Pegwell Bay Country Park is located here. Also on permanent display on the cliff top at Pegwell Bay is a replica of the Viking longship Hugin, which sailed from Denmark to Thanet in 1949 to celebrate the 1500th anniversary of the invasion of Britain, the traditional landing of the two men, and the betrothal of Hengist's daughter, Rowena, to King Vortigen of Kent. The Hugin was offered as a gift to Ramsgate and Broadstairs by the Daily Mail for preservation.

==Amenities==
The village is the site of several local tourist attractions, including 'The Viking Ship', which is a restored replica Viking Ship similar to that which landed on the site during the invasion of Hengist and Horsa. The ship sits on the cliff top, on open grass. This overlooks Pegwell Bay nature reserve and the now disused Ramsgate Hoverport. On a clear day, visitors can see a large expanse of east Kent to the West, Sandwich, Deal, and the northern tip of the French Coast. To the east, the cliffs curve round into the nearby town of Ramsgate

The village has a golf club, St Augustine's GC. Though the village has no hotels itself, both Ramsgate (2 km) and Minster (4 km) have numerous facilities.

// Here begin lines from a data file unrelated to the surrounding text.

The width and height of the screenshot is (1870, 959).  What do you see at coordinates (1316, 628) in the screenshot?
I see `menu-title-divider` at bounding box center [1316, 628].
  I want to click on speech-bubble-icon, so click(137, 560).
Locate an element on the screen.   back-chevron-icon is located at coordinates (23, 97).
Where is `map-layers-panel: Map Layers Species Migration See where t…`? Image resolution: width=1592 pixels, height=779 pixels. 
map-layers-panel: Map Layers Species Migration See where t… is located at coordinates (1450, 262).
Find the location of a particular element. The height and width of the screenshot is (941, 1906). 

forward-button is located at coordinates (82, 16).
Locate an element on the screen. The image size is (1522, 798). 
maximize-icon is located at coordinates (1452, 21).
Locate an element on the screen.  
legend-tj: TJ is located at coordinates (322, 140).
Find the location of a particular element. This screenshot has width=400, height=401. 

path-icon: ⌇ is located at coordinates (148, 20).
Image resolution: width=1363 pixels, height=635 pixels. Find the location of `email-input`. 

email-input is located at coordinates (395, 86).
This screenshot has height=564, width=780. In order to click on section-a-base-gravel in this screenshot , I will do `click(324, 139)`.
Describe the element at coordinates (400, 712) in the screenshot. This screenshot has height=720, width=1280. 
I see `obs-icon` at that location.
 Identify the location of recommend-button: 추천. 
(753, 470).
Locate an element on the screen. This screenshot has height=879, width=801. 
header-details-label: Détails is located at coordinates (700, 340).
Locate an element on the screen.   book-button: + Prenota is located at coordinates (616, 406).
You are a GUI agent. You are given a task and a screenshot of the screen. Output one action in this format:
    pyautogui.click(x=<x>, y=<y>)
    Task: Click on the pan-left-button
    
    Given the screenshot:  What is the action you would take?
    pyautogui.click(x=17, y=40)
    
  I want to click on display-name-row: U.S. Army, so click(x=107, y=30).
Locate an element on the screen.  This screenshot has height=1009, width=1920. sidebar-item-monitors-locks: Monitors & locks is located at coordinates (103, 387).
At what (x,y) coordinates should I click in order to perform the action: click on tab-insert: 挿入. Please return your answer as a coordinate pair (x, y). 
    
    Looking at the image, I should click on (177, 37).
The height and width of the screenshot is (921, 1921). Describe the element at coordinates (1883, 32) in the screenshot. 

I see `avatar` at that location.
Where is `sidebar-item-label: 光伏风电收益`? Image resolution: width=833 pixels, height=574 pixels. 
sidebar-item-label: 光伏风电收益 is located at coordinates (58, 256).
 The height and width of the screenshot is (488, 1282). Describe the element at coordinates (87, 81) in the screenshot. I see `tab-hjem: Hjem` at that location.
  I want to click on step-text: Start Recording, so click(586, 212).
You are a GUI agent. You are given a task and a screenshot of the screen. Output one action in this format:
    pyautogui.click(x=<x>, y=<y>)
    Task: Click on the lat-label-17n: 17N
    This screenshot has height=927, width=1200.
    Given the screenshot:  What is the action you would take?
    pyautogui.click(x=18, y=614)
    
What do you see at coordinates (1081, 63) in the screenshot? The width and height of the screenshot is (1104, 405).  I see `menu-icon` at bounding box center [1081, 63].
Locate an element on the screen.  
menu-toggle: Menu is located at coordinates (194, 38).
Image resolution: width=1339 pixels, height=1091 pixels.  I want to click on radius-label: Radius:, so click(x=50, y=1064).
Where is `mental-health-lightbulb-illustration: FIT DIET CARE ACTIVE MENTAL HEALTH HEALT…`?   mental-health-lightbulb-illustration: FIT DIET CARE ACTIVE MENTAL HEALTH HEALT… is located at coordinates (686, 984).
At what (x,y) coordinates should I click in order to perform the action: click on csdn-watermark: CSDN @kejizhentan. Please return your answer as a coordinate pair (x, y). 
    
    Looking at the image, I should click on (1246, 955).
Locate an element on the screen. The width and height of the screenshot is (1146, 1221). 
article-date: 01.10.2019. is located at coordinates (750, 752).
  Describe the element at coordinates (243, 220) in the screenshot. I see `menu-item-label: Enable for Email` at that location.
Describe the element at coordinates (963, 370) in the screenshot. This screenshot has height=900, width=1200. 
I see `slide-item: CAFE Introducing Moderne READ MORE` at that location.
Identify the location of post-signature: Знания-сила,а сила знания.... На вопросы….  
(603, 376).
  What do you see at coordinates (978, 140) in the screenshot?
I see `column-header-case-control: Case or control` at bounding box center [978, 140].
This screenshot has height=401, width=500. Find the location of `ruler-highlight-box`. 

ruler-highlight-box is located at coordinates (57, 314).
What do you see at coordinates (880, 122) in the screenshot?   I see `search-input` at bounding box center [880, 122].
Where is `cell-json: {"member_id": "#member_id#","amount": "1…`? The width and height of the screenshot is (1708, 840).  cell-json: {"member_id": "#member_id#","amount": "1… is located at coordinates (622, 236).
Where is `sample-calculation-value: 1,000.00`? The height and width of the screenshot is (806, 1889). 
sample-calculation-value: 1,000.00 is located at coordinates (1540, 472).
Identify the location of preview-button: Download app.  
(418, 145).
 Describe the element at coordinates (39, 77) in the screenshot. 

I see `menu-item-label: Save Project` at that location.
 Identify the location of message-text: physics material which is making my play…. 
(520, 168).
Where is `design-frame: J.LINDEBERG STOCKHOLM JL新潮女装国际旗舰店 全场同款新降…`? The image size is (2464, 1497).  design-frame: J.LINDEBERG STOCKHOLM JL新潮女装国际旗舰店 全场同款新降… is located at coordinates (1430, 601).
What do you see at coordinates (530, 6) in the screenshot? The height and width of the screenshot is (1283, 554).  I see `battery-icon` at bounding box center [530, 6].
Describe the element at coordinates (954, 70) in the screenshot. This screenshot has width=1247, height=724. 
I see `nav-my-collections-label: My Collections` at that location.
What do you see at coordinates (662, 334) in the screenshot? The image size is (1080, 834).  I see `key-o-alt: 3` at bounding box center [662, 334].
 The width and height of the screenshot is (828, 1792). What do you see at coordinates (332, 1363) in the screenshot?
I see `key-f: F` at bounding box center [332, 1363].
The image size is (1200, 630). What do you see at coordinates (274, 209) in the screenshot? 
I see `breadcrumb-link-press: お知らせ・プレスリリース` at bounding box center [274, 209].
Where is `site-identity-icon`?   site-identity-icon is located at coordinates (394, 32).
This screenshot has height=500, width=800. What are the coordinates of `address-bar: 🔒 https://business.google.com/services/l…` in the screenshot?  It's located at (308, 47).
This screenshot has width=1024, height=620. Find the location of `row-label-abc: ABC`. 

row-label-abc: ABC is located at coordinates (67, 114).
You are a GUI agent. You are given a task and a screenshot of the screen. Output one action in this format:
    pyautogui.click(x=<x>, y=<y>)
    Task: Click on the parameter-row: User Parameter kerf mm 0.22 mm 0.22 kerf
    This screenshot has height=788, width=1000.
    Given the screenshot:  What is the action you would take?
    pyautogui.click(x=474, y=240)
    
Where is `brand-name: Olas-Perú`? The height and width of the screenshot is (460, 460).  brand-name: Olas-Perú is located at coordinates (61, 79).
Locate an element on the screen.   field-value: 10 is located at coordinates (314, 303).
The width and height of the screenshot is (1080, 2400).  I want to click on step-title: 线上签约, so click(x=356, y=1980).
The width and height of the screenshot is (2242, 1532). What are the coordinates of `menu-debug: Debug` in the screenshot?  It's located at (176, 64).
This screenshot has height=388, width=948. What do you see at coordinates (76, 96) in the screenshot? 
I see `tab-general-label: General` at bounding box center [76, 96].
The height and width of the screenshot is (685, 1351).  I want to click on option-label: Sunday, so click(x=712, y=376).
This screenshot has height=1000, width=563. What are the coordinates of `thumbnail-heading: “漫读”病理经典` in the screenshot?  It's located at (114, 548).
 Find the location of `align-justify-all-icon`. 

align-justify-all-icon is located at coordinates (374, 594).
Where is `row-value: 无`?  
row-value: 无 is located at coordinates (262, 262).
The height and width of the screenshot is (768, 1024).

The Anglican parish church of St Mary is in Foads Lane. Originally a Methodist church it was rented by the Church of England from the early 1930s, eventually being bought in 1956.

==Governance==
Cliffsend is part of the electoral ward called Cliffsend and Pegwell. The population of this ward at the 2011 Census was 4,703.

The parish council was created in 2003.

==Notable residents==
Although a small area with an accordingly low population, Cliffsend has had notable residents.
- Jefferson Hack lived in Beech Grove for much of his childhood and early adult life.
- A notable couple in the acting and entertainment world are Melanie and Martina Grant
- Augustine of Canterbury briefly lived in the Cliffs End area around the year 597.

==Transport==
The village is between the A299, the end of the Thanet Way, and the A256, which meet at the Lord of the Manor roundabouts to the east of the village.

The village is divided into two by the Canterbury to Ramsgate railway line, with a station at Thanet Parkway which opened in 2023.

Manston Airport is to the north of the village, with the east end of the runway preventing the village expanding northwards. The airport partially closed in May 2014.

At the south east corner of the village are the remains of Hoverlloyd's cross-channel hoverport. Vehicle and passenger carrying hovercraft were operated here from 1969 until 1982.

The New East Kent Access Road intersects the village at the same point as the railway line, though here it is in a tunnel, so the effect on the village is minimal. Both the A299 and A256 have been diverted onto new roads in this scheme; the former A299 and A256 remain in place to serve the village. Access from the new road to the village can be gained from the Thanet Intersection southwards, from Ebbfleet Roundabout eastwards, from the Sevenscore roundabout along Cottington road, and at Cliffsend roundabout heading eastwards.